Question Posted Saturday November 25 2006, 12:56 am
Ive been cutting for about a year and i just got found out about a month ago. Im kinda happy to be out in the open about it and everything but i told my best friend and she didnt even care. She actually started to tell everyone shes an alcoholic when in reality shes acting drunk for the attention and now shes hurt that i dont care about her problem.. Its completly made up.. why should i care if shes doing it for attention everything she does is to start stuff and i really dont want to just ditch her cuz shes my best friend but i have no idea what to do anymore
as for your friend, if shes a REAL best friend, she will care as much for your problem as she wants you to care for hers (if she even has it).
i had the same problem with my best friend.
i felt like she didn't care for my problems and i got really depressed.
Maybe you could just talk to her about it. Tell her that you care for her problem, but you really value her as a friend and that you would like her to are about your problems, because youre going through a time when you need her.
IF she still doesnt show interest, spend more time with your other friends. this will make her realize that you have other friends too. your world doesnt revolve around her.
this may seem a little harsh, but in the end she will realize her flaws in this. maybe some time apart from eachother will make your relationship better (worked for me).
Jess1o9 answered Monday November 27 2006, 4:17 pm: i didnt really get what you meant by 'Ive been cutting for about a year and i just got found out about a month ago.' -- if you were cutting for a year then how didnt you know until about a month ago? but aside from that..
shes not your best friend if she didnt care. your best friend would go into action and depending on what type of person she is she would have done one of two things either a) gone and tryed to get you help/ talking to an adult or counselor or b)talked to you and tryed to help you by her self.
im glad that your open about everything.. thats the way i am too. ive been cutting for three-ish years. it leads to nothing good believe me. mental hospitals, lack of trust, getting made fun of & not being able to wear certain clothes. it sucks
talk to her, ask her why shes doing that for attention tell her to knock it off or you wont hang out with her anymore if its really bothering you. shes going to get negative attention for it and you dont want to be around when that happens. she thinks that lieing is a good thing but it wont turn out good in the long wrong.
she wants people to feel bad for her. ive had friends like this before. it ends in everyone pointing and laughing at her instead of what she thinks is going to happen. shes just doing it so that she doesnt have to deal with your problem. she wants more attention then she thinks that you will be getting.
fatalxheart answered Saturday November 25 2006, 10:17 am: you've been cutting for a year and just found out? that's not how it works.
as for your best friend, she'll get over it. it sounds like you're pretty young, so i'm sure things will blow over. just tell her she's looking for attention and has to stop.
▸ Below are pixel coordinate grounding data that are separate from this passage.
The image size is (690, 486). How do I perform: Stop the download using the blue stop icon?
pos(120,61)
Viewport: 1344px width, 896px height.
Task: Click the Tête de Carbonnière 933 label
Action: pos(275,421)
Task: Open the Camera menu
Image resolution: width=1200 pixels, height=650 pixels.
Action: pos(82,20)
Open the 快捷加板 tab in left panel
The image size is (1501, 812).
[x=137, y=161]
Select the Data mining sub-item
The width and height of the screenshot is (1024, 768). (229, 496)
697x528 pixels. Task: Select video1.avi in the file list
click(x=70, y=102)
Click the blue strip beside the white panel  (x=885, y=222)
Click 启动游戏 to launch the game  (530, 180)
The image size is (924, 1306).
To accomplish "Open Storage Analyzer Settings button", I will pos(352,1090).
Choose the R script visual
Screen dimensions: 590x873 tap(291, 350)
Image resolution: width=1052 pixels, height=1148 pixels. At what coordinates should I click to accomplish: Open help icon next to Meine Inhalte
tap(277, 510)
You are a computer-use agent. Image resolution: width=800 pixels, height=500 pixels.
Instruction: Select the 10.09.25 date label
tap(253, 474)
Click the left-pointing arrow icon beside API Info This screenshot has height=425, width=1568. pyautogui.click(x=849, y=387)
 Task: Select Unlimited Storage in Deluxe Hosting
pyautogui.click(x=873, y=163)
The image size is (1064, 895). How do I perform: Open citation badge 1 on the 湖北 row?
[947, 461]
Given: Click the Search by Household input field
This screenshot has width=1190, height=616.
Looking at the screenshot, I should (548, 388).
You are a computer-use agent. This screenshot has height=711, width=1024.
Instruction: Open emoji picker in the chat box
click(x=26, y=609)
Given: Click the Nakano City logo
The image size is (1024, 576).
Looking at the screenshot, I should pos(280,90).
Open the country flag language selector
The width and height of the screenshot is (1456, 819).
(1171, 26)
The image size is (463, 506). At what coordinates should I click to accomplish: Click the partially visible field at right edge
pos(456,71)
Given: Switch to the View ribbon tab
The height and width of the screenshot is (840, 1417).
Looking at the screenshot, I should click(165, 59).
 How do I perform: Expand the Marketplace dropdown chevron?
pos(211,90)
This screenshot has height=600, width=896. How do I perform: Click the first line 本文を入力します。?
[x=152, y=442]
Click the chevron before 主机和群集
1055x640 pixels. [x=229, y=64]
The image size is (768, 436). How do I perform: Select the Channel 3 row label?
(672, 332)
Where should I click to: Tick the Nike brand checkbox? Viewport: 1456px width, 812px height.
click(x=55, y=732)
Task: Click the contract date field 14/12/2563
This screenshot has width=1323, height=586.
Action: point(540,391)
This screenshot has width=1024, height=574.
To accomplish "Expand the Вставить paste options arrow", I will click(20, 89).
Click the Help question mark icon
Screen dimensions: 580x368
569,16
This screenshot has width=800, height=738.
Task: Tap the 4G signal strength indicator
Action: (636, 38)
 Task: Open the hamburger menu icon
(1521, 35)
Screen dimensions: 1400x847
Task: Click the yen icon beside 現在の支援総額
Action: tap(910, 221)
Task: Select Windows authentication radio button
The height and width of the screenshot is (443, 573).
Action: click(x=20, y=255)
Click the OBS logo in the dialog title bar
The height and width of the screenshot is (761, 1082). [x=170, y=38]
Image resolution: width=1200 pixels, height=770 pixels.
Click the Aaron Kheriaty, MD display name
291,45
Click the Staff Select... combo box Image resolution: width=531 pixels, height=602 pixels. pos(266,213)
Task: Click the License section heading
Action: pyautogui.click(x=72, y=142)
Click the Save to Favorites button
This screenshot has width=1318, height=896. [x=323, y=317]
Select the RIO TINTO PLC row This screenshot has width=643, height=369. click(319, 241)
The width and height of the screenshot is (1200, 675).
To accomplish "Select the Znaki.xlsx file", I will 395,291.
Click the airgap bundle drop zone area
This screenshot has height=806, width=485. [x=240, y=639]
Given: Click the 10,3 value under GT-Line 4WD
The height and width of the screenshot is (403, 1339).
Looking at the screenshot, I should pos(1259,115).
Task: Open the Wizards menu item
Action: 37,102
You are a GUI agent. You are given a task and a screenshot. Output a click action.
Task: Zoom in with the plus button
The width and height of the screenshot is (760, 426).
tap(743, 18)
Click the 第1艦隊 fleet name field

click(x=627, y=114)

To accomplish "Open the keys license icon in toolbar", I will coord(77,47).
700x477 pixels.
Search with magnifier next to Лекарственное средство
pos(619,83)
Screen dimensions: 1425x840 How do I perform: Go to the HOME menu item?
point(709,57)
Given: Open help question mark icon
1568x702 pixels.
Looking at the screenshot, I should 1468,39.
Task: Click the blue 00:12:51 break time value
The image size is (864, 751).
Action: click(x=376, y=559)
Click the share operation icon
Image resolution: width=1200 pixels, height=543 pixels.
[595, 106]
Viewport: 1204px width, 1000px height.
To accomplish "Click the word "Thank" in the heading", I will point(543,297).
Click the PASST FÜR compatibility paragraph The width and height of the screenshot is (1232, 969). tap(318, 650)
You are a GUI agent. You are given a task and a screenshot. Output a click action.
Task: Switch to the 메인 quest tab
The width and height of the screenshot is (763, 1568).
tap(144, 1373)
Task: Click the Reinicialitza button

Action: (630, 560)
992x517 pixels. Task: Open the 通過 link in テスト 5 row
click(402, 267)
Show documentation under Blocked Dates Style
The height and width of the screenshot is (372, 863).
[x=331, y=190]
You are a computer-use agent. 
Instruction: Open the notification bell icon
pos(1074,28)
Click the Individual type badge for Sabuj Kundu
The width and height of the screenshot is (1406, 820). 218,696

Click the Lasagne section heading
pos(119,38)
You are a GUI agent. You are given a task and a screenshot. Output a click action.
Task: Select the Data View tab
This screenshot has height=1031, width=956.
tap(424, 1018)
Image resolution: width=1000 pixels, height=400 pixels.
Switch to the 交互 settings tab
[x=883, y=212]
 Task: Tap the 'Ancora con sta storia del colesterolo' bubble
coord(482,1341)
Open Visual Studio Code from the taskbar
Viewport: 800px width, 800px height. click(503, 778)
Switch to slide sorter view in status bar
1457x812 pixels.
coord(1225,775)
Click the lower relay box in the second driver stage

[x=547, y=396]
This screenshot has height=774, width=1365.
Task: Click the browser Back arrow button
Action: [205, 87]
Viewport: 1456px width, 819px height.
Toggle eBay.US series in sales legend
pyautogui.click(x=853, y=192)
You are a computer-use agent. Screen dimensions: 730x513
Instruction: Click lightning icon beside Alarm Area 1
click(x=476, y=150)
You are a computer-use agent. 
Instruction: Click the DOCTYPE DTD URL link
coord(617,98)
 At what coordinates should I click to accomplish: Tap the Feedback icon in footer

vomski10 answered Saturday November 25 2006, 8:28 am: well first off, DON'T CUT YOURSELF EVER AGAIN. trust me it will ruin your life. if your parents find out they will not trust you for a veryyyyyyyy long time. just trust me. and with your friend. just talk to her about how when you came to her about your problem she blew it off. now when she has a problem, and it's made up, your suppose to care. just tell her that you know it's made up so it's not on the most important thing to be worry about. but good luck, and stop cutting please! [ vomski10's advice column | Ask vomski10 A Question ]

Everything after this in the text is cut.